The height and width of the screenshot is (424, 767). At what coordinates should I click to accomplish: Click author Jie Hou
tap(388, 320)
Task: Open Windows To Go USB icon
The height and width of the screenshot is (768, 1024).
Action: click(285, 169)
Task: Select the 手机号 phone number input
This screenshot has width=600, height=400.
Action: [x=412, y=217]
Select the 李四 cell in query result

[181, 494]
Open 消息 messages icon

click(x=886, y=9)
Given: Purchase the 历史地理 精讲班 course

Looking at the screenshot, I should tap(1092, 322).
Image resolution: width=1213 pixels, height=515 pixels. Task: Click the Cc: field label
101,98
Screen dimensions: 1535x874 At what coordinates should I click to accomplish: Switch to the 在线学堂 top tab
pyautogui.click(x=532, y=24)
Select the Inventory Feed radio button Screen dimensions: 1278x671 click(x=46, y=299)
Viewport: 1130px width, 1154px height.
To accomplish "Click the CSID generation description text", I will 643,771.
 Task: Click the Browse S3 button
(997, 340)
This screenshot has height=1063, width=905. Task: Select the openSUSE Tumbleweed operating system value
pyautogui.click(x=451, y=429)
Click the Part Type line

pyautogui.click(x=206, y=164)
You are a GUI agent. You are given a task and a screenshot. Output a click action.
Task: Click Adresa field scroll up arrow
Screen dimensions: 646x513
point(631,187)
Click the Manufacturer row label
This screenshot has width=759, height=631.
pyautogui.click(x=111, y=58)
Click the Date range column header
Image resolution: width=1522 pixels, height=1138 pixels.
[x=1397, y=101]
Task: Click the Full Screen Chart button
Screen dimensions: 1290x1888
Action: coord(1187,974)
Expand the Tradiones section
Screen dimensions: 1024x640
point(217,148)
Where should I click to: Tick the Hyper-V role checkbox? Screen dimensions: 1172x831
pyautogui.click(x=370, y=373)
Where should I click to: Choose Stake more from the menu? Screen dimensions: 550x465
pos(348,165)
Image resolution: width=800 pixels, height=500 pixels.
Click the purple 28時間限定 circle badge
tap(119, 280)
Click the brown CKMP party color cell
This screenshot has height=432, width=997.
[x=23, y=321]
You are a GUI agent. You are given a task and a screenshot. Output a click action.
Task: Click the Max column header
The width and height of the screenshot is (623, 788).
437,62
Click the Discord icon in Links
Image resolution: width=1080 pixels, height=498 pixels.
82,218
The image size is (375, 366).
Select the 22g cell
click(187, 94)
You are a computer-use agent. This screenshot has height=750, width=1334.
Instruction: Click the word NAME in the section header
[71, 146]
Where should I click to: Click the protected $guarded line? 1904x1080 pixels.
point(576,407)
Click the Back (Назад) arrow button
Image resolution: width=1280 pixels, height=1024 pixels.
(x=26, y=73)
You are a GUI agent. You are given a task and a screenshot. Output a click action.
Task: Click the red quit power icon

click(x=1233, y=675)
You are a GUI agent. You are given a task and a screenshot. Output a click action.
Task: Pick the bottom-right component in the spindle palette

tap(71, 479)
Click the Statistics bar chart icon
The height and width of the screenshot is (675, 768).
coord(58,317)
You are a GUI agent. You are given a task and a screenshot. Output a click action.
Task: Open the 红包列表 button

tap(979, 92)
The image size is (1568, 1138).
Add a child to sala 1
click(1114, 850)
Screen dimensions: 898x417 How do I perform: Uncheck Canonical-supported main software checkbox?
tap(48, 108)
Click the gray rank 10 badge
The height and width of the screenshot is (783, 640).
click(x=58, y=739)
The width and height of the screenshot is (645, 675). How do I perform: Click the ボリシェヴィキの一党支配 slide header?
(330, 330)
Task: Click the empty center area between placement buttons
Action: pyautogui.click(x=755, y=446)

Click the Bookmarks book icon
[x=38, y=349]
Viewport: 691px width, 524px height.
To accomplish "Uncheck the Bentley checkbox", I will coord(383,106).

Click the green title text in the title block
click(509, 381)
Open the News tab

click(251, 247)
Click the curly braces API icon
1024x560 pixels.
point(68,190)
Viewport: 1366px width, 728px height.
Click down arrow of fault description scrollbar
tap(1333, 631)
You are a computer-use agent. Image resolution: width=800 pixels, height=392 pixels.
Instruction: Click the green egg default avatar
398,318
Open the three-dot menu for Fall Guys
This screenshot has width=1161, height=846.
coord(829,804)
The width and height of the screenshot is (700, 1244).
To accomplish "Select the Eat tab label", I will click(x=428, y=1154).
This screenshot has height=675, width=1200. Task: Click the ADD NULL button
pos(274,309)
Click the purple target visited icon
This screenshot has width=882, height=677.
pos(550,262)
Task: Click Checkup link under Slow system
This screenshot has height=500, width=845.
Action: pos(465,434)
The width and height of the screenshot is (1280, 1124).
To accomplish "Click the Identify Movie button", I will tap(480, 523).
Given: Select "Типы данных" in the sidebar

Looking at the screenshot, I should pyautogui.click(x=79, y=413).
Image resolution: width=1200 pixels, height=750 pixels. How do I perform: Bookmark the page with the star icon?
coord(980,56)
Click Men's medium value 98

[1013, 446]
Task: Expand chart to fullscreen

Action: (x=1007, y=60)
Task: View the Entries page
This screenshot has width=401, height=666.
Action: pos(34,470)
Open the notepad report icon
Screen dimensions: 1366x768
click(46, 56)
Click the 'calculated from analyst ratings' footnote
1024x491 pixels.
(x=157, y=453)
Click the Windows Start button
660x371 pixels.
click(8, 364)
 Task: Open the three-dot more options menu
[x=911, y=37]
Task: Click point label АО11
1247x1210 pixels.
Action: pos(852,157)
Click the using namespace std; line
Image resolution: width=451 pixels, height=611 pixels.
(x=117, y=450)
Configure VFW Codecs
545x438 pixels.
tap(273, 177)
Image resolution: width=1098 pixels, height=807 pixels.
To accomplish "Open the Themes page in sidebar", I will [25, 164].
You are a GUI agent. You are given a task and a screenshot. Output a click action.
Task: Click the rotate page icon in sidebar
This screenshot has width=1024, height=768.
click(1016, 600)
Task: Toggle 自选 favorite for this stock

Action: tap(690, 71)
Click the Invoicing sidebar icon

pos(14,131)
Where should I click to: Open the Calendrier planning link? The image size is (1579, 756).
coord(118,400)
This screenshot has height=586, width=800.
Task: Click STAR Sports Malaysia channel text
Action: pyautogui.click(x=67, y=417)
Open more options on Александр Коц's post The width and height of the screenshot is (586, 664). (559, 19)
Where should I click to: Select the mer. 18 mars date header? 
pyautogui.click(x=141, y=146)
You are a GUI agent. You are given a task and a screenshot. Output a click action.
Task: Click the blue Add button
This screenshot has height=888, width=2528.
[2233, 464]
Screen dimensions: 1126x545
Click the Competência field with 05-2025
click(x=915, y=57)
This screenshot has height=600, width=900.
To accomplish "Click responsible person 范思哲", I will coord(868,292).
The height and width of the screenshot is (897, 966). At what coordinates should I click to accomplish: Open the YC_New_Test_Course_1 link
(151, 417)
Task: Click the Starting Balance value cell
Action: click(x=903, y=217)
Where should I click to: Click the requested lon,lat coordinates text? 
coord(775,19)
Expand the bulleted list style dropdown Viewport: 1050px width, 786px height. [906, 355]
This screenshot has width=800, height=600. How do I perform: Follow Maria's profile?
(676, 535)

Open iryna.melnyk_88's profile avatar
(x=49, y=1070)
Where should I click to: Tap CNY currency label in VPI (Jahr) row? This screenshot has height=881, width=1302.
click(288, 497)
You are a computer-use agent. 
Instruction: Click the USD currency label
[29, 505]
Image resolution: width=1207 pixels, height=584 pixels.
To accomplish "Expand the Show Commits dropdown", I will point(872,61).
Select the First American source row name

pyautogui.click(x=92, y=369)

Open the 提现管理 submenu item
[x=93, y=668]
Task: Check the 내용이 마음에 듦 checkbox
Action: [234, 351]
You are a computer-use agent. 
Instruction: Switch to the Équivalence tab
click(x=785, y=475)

######

§ **Task instructions**
When you reach the line holding "Task: Open Windows To Go USB icon" in the records above, begin reproducing exactly, stop after the line holding "Select the Inventory", and output nothing else.

§ **Answer section**
Task: Open Windows To Go USB icon
The height and width of the screenshot is (768, 1024).
Action: click(285, 169)
Task: Select the 手机号 phone number input
This screenshot has width=600, height=400.
Action: [x=412, y=217]
Select the 李四 cell in query result

[181, 494]
Open 消息 messages icon

click(x=886, y=9)
Given: Purchase the 历史地理 精讲班 course

Looking at the screenshot, I should tap(1092, 322).
Image resolution: width=1213 pixels, height=515 pixels. Task: Click the Cc: field label
101,98
Screen dimensions: 1535x874 At what coordinates should I click to accomplish: Switch to the 在线学堂 top tab
pyautogui.click(x=532, y=24)
Select the Inventory Feed radio button Screen dimensions: 1278x671 click(x=46, y=299)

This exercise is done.